That piece shares something quite significant with his latest, and that is a consciousness of the follies of empire.
Though I think his book The Future of Freedom is perhaps a bit too sunny (I actually published a review of it in The Journal of Commonwealth and Postcolonial Studies), and Zakaria positions himself somewhere to the right of where I place myself politically, I like the drift of his thought.
In this case, I also appreciate the literary reference -- Somerset Maugham's criticism of Henry James:
In his novel "Cakes and Ale," Somerset Maugham derided the celebrated American expatriate Henry James for focusing his writings on upper-class life in Europe in the early 20th century. Maugham complained that James had "turned his back on one of the great events of the world's history, the rise of the United States, in order to report tittle-tattle at tea parties in English country houses."

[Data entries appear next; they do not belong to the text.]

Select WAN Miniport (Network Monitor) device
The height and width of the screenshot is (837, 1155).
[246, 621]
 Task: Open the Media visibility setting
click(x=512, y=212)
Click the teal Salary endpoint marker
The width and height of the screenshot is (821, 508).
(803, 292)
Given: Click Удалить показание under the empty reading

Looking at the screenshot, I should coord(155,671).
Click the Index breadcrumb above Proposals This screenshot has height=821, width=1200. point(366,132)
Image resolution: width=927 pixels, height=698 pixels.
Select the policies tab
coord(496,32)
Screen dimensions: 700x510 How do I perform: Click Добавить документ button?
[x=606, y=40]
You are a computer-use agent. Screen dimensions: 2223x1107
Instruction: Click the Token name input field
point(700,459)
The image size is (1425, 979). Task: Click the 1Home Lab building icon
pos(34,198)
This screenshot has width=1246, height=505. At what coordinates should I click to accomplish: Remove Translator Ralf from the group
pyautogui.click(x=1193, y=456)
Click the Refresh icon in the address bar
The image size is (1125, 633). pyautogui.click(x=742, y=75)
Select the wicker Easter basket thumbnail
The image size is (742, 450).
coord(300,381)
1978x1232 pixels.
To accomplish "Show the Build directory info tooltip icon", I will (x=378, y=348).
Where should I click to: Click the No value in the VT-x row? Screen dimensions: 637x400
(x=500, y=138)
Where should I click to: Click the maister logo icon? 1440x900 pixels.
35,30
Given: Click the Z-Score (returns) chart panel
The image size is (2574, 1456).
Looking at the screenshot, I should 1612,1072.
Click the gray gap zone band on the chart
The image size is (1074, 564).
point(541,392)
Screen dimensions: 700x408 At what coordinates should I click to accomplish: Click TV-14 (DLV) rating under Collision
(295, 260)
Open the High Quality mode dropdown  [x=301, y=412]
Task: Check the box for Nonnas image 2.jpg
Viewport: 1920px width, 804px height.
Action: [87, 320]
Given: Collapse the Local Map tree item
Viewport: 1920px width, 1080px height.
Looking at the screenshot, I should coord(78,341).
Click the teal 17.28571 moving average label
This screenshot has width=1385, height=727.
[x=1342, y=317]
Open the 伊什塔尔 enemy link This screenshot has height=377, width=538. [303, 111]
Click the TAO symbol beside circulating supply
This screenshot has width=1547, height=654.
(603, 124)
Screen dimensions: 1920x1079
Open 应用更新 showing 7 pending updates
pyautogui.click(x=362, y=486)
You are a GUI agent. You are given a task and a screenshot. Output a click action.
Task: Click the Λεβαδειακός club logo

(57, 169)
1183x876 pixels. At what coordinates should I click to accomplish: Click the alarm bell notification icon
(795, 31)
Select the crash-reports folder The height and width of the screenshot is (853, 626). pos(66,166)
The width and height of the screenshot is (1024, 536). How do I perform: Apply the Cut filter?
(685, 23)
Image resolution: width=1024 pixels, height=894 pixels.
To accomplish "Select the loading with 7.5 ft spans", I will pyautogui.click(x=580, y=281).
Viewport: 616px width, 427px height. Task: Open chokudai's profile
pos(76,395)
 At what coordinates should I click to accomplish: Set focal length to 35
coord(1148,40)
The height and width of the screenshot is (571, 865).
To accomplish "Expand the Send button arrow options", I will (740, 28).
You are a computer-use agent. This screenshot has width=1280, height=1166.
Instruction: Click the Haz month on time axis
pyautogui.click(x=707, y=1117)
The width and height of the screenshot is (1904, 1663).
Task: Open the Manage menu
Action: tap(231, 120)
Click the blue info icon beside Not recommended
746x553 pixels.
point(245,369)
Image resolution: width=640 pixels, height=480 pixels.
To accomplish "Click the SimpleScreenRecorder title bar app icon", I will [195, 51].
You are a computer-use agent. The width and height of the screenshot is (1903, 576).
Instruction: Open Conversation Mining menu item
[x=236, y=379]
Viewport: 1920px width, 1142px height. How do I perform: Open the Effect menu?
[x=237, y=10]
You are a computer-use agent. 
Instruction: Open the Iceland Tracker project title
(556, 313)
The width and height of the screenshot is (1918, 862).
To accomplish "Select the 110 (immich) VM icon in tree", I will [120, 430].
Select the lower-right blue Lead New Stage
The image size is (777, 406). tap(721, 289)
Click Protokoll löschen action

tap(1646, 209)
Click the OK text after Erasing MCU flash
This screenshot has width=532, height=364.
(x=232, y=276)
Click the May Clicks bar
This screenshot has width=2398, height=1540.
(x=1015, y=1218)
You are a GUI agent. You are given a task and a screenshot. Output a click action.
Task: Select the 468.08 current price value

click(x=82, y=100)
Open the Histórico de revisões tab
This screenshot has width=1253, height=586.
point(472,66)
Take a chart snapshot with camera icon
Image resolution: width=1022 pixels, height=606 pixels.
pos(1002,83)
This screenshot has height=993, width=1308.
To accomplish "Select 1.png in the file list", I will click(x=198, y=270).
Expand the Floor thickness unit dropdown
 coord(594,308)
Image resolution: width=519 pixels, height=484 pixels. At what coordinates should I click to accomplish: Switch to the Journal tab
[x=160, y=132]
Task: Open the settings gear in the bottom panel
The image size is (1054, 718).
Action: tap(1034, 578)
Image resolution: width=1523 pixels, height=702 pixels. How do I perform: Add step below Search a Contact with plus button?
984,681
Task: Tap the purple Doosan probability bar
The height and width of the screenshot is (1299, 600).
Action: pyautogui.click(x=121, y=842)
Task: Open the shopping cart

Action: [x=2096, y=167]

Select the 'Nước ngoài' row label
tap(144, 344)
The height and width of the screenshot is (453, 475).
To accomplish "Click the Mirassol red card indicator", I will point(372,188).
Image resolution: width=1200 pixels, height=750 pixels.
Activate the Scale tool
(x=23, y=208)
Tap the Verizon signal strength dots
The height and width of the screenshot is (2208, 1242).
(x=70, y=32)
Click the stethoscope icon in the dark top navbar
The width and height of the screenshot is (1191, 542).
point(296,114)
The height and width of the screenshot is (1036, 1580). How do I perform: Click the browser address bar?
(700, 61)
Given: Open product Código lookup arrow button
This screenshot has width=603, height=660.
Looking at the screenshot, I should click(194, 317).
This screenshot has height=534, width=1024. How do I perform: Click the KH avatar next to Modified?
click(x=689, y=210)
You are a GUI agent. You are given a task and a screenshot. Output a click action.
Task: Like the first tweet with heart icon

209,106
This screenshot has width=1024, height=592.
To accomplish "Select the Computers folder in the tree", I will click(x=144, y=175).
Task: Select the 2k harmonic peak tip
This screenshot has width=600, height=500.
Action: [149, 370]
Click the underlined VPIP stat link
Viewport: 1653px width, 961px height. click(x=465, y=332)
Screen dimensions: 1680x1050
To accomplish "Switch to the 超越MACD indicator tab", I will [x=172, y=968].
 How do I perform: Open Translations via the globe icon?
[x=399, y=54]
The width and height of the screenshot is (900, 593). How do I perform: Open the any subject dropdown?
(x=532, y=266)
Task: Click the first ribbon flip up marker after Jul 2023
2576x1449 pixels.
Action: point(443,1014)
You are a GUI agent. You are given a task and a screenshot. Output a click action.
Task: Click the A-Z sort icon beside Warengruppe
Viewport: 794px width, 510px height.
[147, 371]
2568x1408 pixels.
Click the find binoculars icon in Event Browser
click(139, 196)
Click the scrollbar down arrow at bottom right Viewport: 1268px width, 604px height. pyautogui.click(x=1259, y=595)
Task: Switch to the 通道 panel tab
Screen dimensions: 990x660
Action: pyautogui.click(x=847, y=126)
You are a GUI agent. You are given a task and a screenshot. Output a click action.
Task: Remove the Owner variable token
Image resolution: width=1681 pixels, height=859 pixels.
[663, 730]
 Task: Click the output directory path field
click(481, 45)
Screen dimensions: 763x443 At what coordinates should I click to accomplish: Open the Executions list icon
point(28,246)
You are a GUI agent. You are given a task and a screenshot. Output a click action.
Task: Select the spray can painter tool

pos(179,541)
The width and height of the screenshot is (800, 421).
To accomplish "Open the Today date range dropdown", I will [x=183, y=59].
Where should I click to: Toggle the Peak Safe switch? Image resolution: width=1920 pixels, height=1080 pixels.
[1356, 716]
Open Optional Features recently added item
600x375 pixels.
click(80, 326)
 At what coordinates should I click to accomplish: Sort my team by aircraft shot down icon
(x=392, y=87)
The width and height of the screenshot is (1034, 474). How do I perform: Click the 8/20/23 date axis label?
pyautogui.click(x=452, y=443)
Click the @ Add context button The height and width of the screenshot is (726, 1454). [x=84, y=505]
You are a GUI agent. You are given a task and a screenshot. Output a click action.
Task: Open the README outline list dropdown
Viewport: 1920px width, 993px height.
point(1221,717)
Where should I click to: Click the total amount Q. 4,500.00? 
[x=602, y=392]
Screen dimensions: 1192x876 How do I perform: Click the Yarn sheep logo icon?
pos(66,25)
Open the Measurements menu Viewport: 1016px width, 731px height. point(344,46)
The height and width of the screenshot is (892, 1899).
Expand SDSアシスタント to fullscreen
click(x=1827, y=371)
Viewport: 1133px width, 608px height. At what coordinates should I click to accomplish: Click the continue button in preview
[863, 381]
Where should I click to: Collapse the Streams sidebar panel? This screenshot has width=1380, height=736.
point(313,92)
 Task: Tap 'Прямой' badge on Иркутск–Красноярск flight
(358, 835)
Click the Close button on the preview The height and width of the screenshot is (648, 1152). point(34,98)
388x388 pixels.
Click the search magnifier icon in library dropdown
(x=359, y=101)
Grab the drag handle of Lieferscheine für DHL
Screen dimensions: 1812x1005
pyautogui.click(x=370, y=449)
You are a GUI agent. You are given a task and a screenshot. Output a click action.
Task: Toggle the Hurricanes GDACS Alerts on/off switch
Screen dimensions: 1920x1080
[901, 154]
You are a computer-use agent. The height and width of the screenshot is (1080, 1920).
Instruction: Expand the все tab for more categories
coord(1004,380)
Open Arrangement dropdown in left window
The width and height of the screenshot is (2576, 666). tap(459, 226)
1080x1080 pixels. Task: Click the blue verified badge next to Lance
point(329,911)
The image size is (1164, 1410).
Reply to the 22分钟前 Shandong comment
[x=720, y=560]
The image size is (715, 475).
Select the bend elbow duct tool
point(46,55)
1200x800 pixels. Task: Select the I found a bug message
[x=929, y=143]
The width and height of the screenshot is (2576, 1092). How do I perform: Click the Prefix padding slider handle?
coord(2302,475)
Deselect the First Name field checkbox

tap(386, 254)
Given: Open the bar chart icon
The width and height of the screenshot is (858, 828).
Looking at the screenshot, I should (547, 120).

The analogy is not exact. The war on terror is crucial, winning in Iraq is necessary, Middle East peace is important. But I wonder whether as we furiously debate these matters in America, we resemble Englishmen in the waning days of the British Empire. They vigorously debated the political and military situation in remote areas, such as Iraq, Afghanistan and Sudan (some things don't change). They tried mightily, and at great cost, to stabilize disorderly parts of the globe. Meanwhile, across the Atlantic, the United States of America was building its vast economic, technological and cultural might, which would soon dominate the world.
Then again, this is a piece about America's obliviousness to the rise of Asia. And he has a point that the reduction of all foreign policy issues to Iraq is turning us all into Cyclopeans; we fail to see the substantive structural and attitudinal shift that is to accompany the incipient rise of the Asian economies.
But is Asia-->America today analogous to America-->Europe a century ago? I'm not sure I believe it.